Data provided:
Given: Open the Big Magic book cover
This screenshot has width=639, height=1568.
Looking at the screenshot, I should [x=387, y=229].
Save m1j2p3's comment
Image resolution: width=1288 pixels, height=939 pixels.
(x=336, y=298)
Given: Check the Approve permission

==

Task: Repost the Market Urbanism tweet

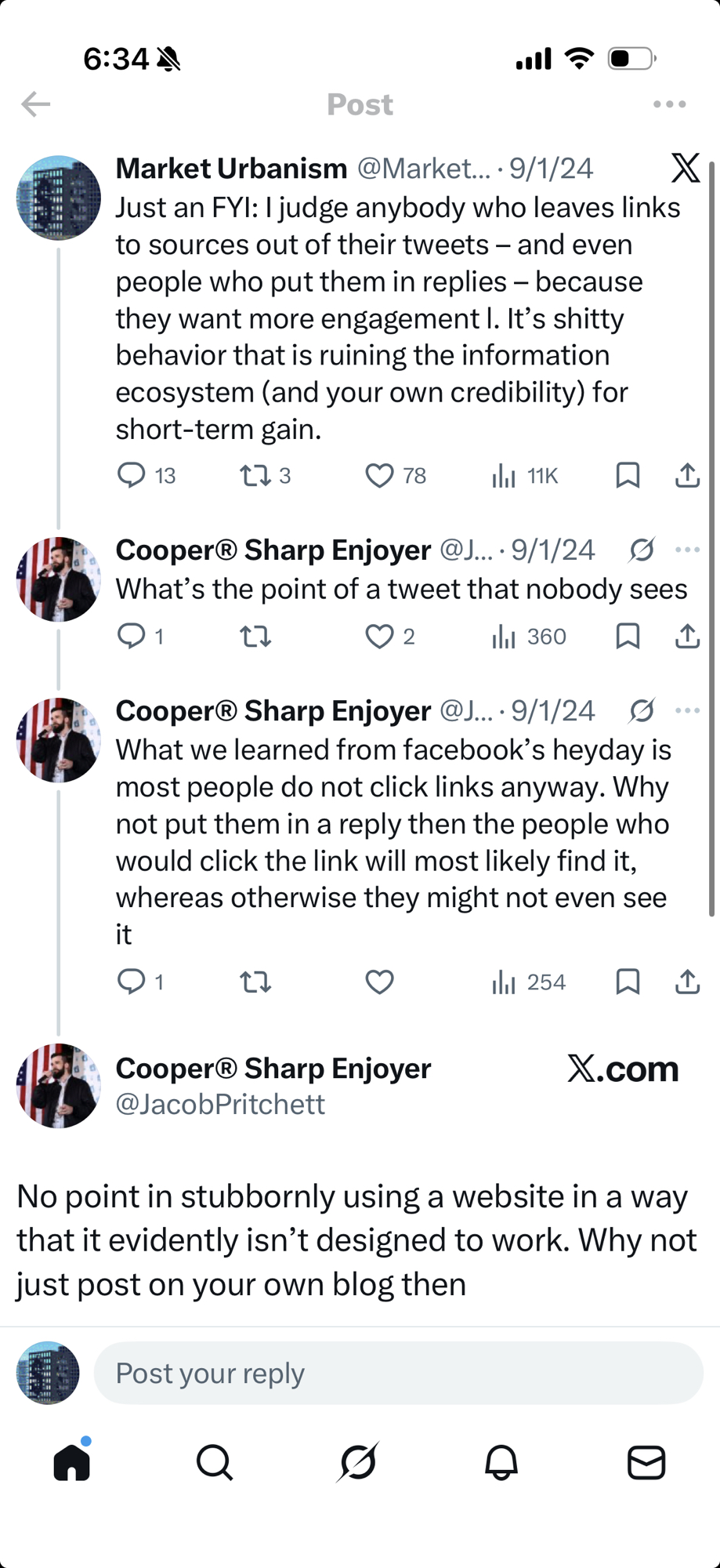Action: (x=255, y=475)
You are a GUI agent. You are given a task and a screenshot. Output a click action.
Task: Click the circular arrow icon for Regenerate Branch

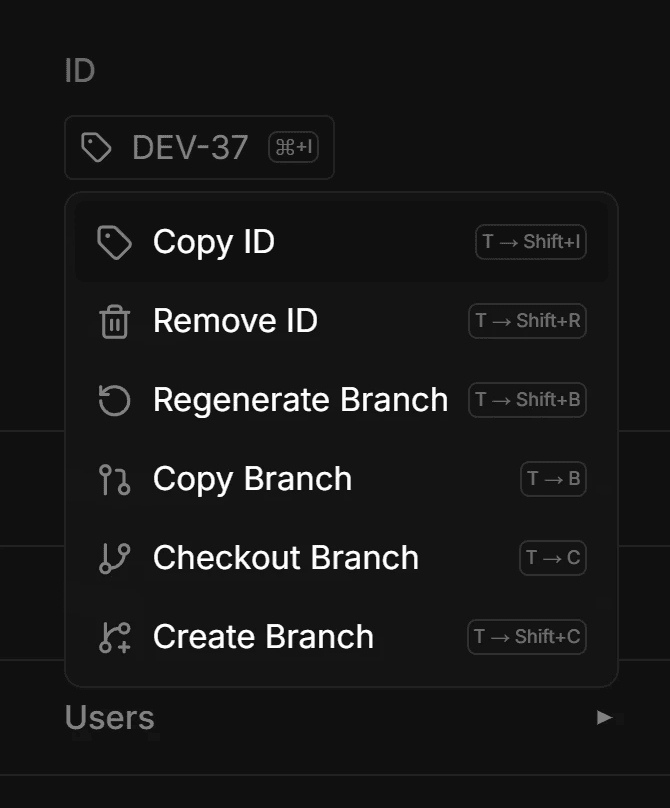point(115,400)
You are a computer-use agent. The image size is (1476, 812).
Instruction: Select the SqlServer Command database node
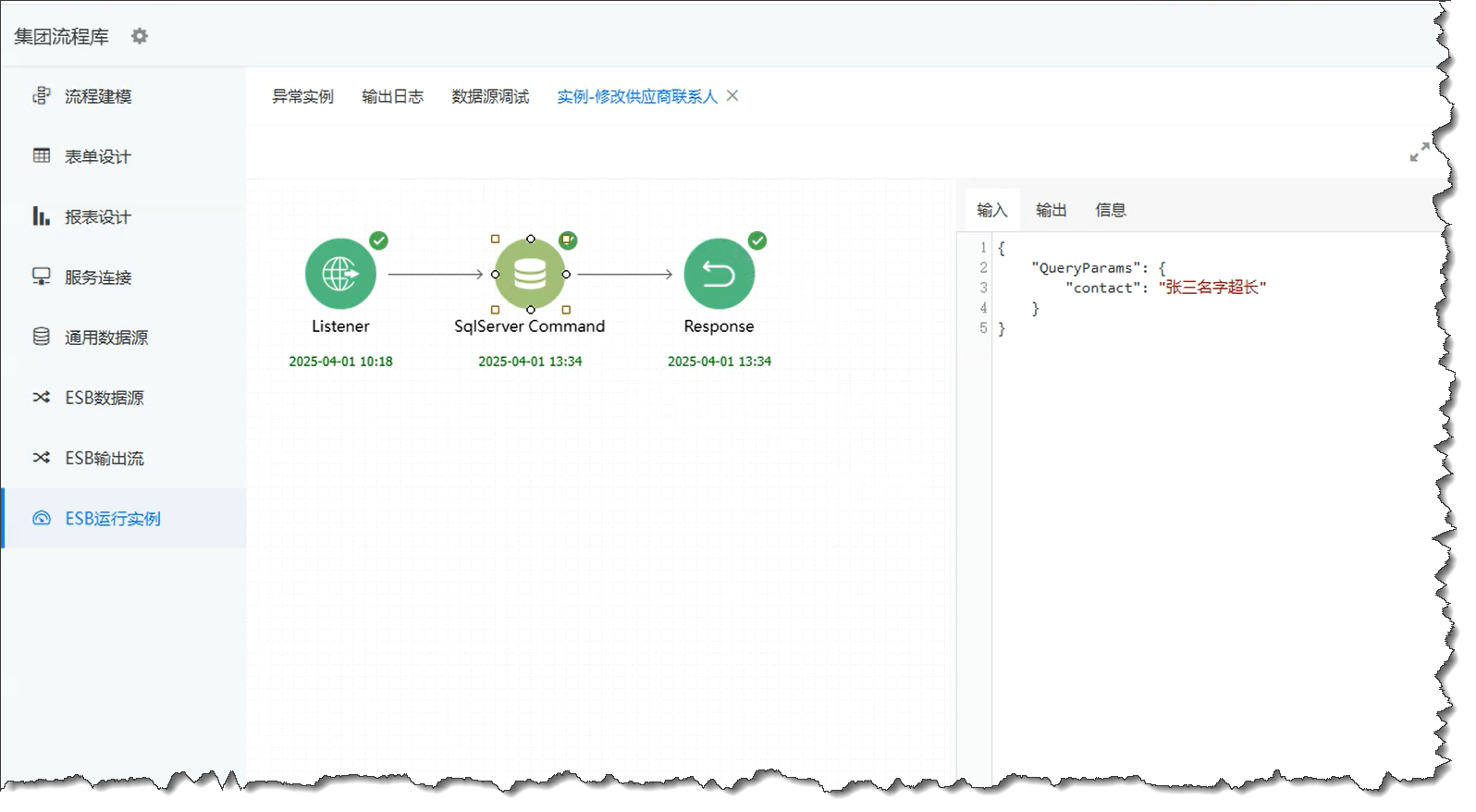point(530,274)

Aim of the exercise: Transcribe the lines above exactly, beginning at the one with "Task: Repost the Market Urbanism tweet" and ending at the one with "You are a computer-use". Include both; exclude the pictures.

The answer:
Task: Repost the Market Urbanism tweet

Action: (x=255, y=475)
You are a GUI agent. You are given a task and a screenshot. Output a click action.
Task: Click the circular arrow icon for Regenerate Branch

point(115,400)
You are a computer-use agent. The image size is (1476, 812).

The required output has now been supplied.